Background: Burn pain is considered to be excruciating and while burn care has greatly advanced, treatment for burn-related pain is lacking. Current pain relief methods include systemic administration of analgesics risking severe side effects and bringing to low drug concentrations at the wound site. In our study, soy protein is used as a base material for drug eluting wound dressings which are biocompatible, relatively cheap and provide controlled and local release of analgesic agents.

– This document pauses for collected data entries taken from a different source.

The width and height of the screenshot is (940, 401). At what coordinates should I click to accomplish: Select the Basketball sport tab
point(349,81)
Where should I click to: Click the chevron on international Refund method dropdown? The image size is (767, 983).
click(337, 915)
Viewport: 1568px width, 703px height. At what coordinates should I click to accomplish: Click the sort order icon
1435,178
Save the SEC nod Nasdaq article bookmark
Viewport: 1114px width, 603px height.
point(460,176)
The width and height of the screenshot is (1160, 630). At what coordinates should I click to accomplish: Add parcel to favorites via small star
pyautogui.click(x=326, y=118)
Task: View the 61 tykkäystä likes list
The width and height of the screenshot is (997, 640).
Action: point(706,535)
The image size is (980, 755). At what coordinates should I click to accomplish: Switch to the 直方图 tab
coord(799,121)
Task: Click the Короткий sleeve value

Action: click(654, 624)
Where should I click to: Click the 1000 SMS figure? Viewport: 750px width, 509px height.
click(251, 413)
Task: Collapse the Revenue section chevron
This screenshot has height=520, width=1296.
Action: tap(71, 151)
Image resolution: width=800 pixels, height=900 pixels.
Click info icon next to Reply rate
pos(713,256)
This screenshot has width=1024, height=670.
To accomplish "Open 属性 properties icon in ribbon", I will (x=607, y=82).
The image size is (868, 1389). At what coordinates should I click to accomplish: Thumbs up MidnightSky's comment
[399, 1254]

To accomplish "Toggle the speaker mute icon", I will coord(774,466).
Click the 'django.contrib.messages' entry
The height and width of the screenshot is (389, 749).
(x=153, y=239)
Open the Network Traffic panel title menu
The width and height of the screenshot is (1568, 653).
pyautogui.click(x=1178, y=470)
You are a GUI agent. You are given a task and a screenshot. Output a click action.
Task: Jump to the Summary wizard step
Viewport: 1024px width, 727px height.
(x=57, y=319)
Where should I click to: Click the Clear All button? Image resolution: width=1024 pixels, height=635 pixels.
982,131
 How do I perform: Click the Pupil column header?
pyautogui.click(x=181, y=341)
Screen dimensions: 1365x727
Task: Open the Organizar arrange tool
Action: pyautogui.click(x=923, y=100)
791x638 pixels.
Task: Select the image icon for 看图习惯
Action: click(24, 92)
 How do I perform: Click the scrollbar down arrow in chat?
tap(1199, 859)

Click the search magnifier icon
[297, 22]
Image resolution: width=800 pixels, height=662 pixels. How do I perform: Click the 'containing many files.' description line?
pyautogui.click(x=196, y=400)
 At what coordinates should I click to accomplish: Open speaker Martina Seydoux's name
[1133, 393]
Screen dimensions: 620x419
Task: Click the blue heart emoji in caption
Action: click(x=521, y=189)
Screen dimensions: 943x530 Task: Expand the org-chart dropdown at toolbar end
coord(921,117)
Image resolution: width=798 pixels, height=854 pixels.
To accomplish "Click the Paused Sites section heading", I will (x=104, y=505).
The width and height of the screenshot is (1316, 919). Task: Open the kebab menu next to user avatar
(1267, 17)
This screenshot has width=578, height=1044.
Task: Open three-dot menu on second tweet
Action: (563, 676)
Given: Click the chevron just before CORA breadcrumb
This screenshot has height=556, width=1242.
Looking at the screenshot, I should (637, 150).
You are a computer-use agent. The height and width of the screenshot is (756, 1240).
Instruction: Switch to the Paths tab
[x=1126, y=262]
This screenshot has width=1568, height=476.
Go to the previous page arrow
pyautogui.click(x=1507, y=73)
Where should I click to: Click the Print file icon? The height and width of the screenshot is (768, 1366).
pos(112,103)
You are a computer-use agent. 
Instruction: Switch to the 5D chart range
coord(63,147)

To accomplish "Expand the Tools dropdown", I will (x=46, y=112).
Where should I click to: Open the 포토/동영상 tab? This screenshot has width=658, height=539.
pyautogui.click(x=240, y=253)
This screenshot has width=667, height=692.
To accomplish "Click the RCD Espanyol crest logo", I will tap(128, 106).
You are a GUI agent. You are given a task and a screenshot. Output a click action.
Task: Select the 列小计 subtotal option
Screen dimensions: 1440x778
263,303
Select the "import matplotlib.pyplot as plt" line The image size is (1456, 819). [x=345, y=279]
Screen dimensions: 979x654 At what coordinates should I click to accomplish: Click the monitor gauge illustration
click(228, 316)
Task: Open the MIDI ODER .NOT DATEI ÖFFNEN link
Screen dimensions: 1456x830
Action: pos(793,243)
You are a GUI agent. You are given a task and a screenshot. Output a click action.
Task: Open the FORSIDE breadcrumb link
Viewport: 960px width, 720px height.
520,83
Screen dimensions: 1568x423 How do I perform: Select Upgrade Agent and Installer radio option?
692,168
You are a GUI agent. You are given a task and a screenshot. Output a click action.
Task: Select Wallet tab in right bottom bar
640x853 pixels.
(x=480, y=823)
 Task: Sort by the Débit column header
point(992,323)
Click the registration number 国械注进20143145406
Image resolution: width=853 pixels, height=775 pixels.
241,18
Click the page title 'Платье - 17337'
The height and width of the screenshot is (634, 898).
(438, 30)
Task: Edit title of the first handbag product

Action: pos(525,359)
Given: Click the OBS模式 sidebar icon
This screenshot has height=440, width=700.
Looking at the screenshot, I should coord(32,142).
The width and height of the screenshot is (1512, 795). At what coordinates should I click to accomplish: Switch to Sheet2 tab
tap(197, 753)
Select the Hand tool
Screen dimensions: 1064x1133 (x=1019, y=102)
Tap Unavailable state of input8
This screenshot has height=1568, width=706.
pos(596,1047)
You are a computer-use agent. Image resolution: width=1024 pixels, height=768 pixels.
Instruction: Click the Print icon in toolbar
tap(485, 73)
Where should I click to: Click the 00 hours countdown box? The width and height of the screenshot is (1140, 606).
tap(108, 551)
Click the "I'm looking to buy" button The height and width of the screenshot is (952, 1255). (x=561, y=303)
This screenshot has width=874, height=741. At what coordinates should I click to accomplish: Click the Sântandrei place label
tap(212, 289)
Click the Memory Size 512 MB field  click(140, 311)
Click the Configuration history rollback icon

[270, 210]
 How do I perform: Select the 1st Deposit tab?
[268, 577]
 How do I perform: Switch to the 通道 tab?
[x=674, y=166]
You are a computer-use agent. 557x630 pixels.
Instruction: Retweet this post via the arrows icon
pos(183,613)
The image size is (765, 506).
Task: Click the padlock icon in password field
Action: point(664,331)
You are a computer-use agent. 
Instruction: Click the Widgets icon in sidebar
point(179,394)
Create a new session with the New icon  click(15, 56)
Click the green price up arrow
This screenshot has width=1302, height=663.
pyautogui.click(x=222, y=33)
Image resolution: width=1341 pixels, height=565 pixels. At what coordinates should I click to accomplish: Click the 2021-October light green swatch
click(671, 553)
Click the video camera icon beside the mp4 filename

Methods: Different formulations of wound dressings loaded with bupivacaine, an anesthetic, were prepared. Cytotoxicity of the films was tested on human fibroblasts using Alamar-Blue assay and drug release profiles were characterized using HPLC. In vivo tests were performed on rats in a second-degree burn model, quantifying pain relief capabilities of the dressing using von Frey filaments and the Rat Grimace Scale method.
Results: Cytotoxicity tests indicated good viability for all film formulations tested, with no significant differences among the various bupivacaine concentrations. Drug release profiles showed rapid release during the initial 5 hours and a continuous slower release for another 24 hours. Significant pain relief was achieved in both pain evaluation methods in the animal trials, proving that the dressing decreases both mechanically induced and spontaneous pain for at least three days post-burn.
Conclusions: Our results indicate a safe and controlled release of bupivacaine for a period of more than 24 hours, effectively treating pain caused by second-degree burns. Our technology presents a new concept in the field of pain management, already at first response care.